Quando le palpebre si alzarono ecco mostrati gli occhi neri che quella notte si erano mischiati con l’oscurità, ora sembravano risaltare nella penombra e l’iride rossa sembrava avere una vita propria, quasi Takao e Takao ghoul fossero due entità distinte. Era affamato.
Dalla schiena le ali squarciarono lo spazio, rubandolo e diventando la maggior attrazione della stanza. Poteva nuovamente ammirare la meraviglia del dottore che lo stesso gli aveva mostrato durante il primo incontro.
“Soddisfatto?” Ma non ricevette risposta. Midorima si avvicinò a lui, gli girò intorno, il suo essere serio veniva tradito dal tremolio che notava negli occhi, brillavano. Scomparve dietro la sua schiena, lasciando la sua visuale vuota. Respirò piano, socchiudendo di nuovo gli occhi, sperando con tutto se stesso che Midorima non si rivelasse altro dal dottore che era… Una carezza all’altezza dell’attaccatura. Trattenne il fiato, mordendosi con forza le labbra.
“Ehi, non toccare…” Mormorò a mezza voce, con un sorrisetto, mascherando quella sensazione mista a piacere e solletico.
Ma imperterrito continuò, la mano risaliva fino alla punta dell’ala, scendendo poi… Non si stava creando assolutamente problemi ad esaminarlo, avrebbe giurato di sentire persino il suo respiro tanto era chino su di lui.
Si protese in avanti, come in preda ad uno spasmo, trattenendosi rigido e costringendo il suo corpo a non muoversi troppo; meglio non fargli scoprire un possibile punto debole. Girò la testa, cercandolo con lo sguardo, ma niente, neanche un ciuffo di quei capelli verdi.
Il dottore sembrava così assorto dalla sua arma, dalla sua grandezza e lucentezza, che continuava a toccarlo dimenticando cosa effettivamente accarezzasse e a chi appartenesse… Fino a quando Takao non scoppiò a ridere piegandosi totalmente in avanti per rotolare di lato e cadere a terra.
Inutile dire del chiasso che quella reazione provocò!
Midorima sembrava scosso e non sapeva bene cosa fosse accaduto, Takao si sentiva il suo sguardo attonito addosso.
“È abbastanza, non ce la faccio più!” Continuò a ridere, stringendosi con le braccia il ventre, mentre scalciava.
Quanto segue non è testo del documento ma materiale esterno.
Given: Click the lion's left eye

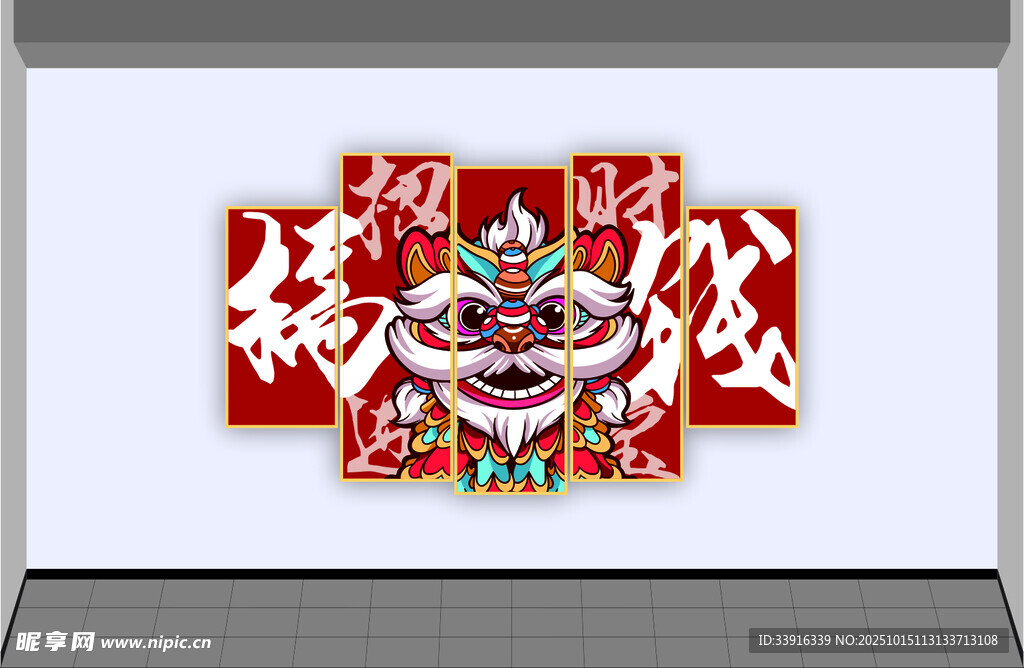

Ci mise un po’ a calmarsi e quando finalmente si fermò, ansimando soltanto, un sospiro del dottore spezzò il momento.
“E dovresti essere un ricercato?” Takao sorrise avvertendo del cinismo in quelle parole.
“Teoricamente.” Ammise con un mezzo sorriso, rialzandosi un po’ a fatica. Barcollò, ritirando la kagune che ormai aveva fatto il suo lavoro. “Allora?”
“Cosa?”
“Ti piace.” Non era neanche una domanda, una secca affermazione. Lo puntava con il suo sguardo freddo che stonava parecchio con la personalità.
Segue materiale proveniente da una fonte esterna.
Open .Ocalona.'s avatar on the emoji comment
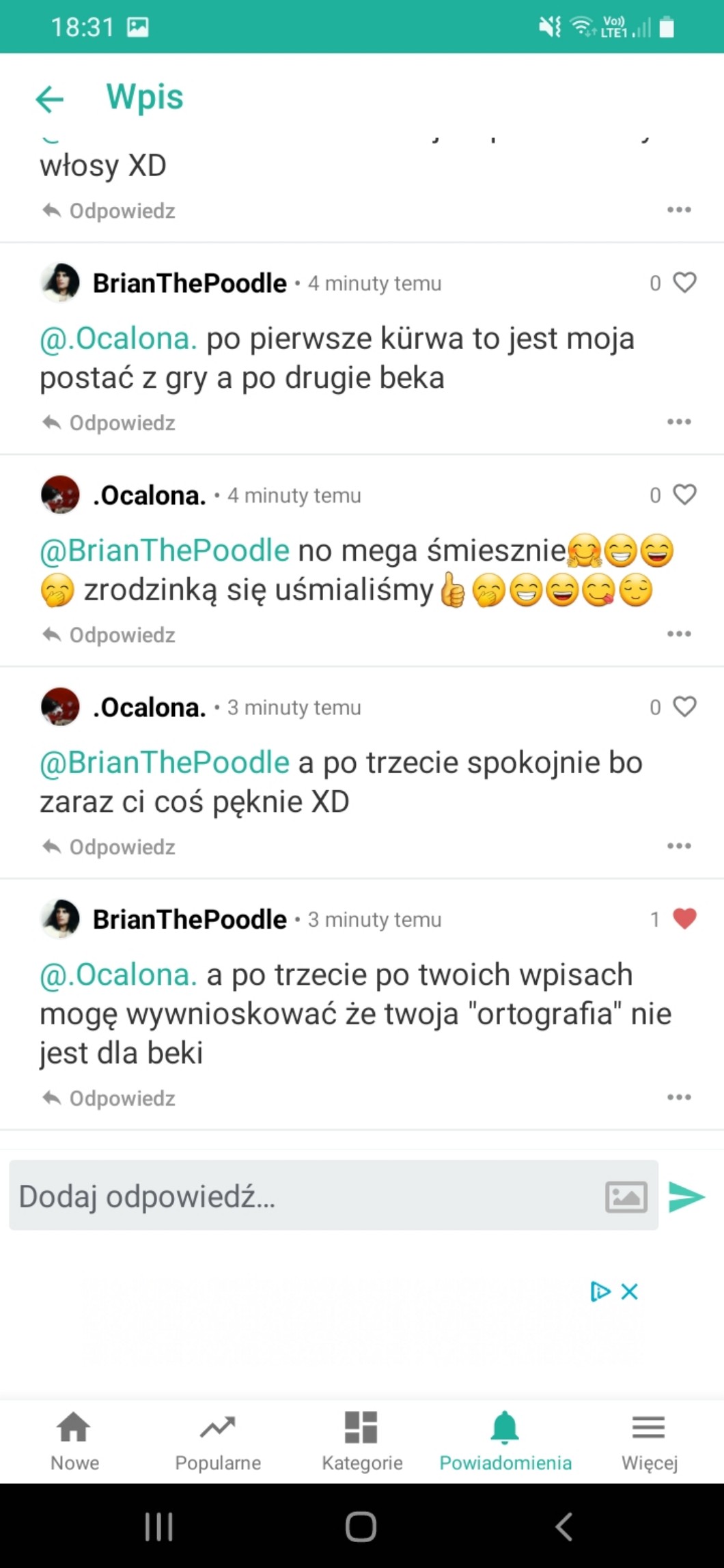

“Mi interessa.” Puntualizzò l’altro come se fosse un discorso d’onore, ricambiando lo sguardo… Per poi abbassarlo, imbarazzato, mentre si sistemava gli occhiali. Takao non poté far a meno di sorridere, non poteva trattenersi di fronte a lui.
“Oh, capisco, quindi è soltanto ricerca… Immagino.” Lo stuzzicava apertamente e Midorima abboccava puntualmente rendendolo il più contento al mondo.
“Esattamente.” Una risposta prevedibile.
“Per cui non vuoi più curiosare.” Precisò, ma sembrò destabilizzarlo un attimo. “… Oppure sì? Sai, basta chiedere, non mi tirerò indietro.” Si propose.
Finalmente un netto taglio alla sua routine, qualcosa di veramente sconvolgente, innaturale, tanto diverso e vicino a lui da scuoterlo dal profondo. “Accetti?” Sembrava parlare da solo; un dejà vu.
“Non serve.” Disse in fretta Midorimq, pronto a scappare verso alla porta e lasciarlo solo con quel caos nella stanza.
“Sicuro?”
“Sicuro.”
“Bene, quindi da adesso abbiamo finito.”
“Aspetta!...”
“Sì?”
Ci fu un momento di esitazione, lo sguardo solo per lui; si accorse quanto rappresentasse meglio l’anima e i pensieri di Midorima, rispetto le gestualità o l’espressioni che sembravano per lo più inesistenti.
“Vorrei nuovamente poterti studiare, più dettagliatamente.” Le ho dato solo un’occhiatina- questo credeva pensasse.
Accordò annuendo, non volendo altro; con un scatto gli fu addosso (seppur l’altezza non permettesse).
“Allora dammi il tuo numero di cellulare.”
“E perché mai?” Esordì, neanche l’avesse toccato senza chiedere. Gli sfuggì una risata.
“Non credi sarà più facile?” E di fatti non aveva torto, anche se per un attimo Midorima ci pensò. Tirò fuori il telefono, pronto a scambiarsi i numeri, quando questo iniziò a suonare. Fu un momento particolare, o almeno Takao lo identificò come tale: vide sul volto di Midorima un’espressione mista fra sorpresa e terrore come se chi lo stesse chiamando lo facesse rare volte e solo se strettamente necessario. Gli diede le spalle per rispondere in fretta; non voleva lo sentisse.
Ma quale momento migliore per infastidirlo?
Si avvicinò di soppiatto per poi lasciarsi andare contro la sua schiena, saltando per appendersi alle sue spalle.
Ampie- notò guardando poi la nuca appena coperta dalle punte dei capelli. Ghignò. La baciò, ma non era un gesto romantico, non se si conosceva la natura dell’assalitore. Midorima sentì un brivido, si mosse tutto e la voce si fece appena tremula.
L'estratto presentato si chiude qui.